Throughout human history, artists have used various techniques to deceive viewers, such as creating the impression of depth in flat frescoes by using clever combinations of brushstrokes and shadows, also known as the trompe-l'oeil effect. Is known. Some evidence suggests that even Paleolithic artists, who decorated cave walls with paintings of horses and bison, cleverly manipulated the rock's natural reliefs to add a sense of volume and depth to their artwork. Used. Particularly noteworthy are the prehistoric artefacts found in the cave of Font-de-Gaume in France.

Prehistorian Duncan Caldwell, who has surveyed the Palaeolithic art of several caves in France, has found that throughout the cave of Font-de-Gaume there appear carvings and images of woolly mammoths and bison that often share some lines or other features. , creating overlapping images. It can be read first as one animal, then as another, much like the duck-rabbit confusion. Caldwell says he found mammoth-bison pairs appearing so frequently throughout the cave that it cannot be mere coincidence. Indeed, Caldwell also found a small statue that was carved to depict a bison on one side and a mammoth on the other. Caldwell believes that the physical similarities between the two animal figures make them ideal candidates for prehistoric artists to superimpose their respective images in a single illustration.

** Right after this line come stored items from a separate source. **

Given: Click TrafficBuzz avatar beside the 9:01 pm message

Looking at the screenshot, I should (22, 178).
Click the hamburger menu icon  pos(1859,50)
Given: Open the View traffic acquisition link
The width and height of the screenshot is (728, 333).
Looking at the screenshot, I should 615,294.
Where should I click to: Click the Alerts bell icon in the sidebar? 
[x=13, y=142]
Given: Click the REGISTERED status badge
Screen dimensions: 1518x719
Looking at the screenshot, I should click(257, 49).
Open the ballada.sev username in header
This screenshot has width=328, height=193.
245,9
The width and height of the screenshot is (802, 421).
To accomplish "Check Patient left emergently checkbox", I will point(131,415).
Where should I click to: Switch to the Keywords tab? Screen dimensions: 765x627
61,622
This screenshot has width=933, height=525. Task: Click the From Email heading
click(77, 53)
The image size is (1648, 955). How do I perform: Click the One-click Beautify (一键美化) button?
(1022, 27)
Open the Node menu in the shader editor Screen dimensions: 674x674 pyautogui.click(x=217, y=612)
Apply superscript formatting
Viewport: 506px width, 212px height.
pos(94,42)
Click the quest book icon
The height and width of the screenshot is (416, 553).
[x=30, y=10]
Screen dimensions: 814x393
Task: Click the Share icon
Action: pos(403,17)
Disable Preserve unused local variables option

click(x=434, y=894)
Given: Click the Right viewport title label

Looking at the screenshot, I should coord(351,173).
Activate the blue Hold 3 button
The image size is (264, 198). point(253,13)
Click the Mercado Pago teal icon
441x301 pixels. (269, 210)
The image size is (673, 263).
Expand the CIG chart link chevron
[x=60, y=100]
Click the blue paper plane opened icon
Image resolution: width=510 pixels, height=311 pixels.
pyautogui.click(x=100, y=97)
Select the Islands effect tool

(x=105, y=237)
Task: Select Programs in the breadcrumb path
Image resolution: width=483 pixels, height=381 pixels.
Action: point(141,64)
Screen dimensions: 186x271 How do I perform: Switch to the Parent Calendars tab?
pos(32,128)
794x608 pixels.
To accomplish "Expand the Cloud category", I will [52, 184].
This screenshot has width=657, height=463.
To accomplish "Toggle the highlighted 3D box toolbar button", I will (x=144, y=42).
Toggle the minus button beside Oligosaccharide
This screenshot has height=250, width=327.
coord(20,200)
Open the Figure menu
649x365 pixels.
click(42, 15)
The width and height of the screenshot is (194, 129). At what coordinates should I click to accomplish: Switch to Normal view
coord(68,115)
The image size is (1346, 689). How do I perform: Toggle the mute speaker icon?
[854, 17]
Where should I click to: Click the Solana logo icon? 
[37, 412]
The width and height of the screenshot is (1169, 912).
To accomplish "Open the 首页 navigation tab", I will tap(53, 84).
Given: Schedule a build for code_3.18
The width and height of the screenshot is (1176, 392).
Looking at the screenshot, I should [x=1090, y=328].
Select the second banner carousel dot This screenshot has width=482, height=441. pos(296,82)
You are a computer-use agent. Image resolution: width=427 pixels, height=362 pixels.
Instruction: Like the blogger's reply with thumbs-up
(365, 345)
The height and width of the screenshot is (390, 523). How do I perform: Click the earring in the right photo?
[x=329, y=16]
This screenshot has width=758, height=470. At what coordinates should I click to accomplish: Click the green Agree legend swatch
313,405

Another dramatic example of the mammoth-bison confusion appears on a carving of a spear thrower from the site of Canacoué. In this piece, both the mammoth and the bison are shown sharing the same outline. Furthermore, there are two small details, as Caldwell sees it, that allow the entire image to be read as either of the two species, and seeing one makes the other "disappear".


This carving of a spear thrower has an image that can be viewed in two different ways. The eyes above and below the crescent, which serve as both a mammoth tusk (for the upper eye) and a bison's horn (for the lower eye), are highlighted in red in the photo on the right. Images courtesy of Duncan Caldwell

Hawley writes that it is difficult to think of any other reason than that the delicately carved figures were deliberately made, and not merely accidental markings. Details of the animal's body, including its teeth/horns, long hair and legs, are realistically rendered, reflecting the artistic ability of its creator.

However, it is possible that the image is of just one mammoth and not a mammoth-bison combo, especially since some pieces of the spear thrower are missing. In the book Mammoths: Giants of the Ice Age, authors Adrian Lister and Paul Bunn propose that the mammoth's torso may have rotated backwards in the lower-left part of the carving, causing the lower "eye" to be the folded end of the mammoth's torso. Will become. ,


Another example of an early optical illusion can be found in the Airavatesvara Temple in the South Indian state of Tamil Nadu. This fallacy is beyond doubt.


This bas-relief clearly shows two animals sharing the same head. Depending on which creature you focus on, you should see an elephant or a bull. The temple was built by the Chola emperor Rajaraja II in the 12th century, making it the oldest verified optical illusion in the world.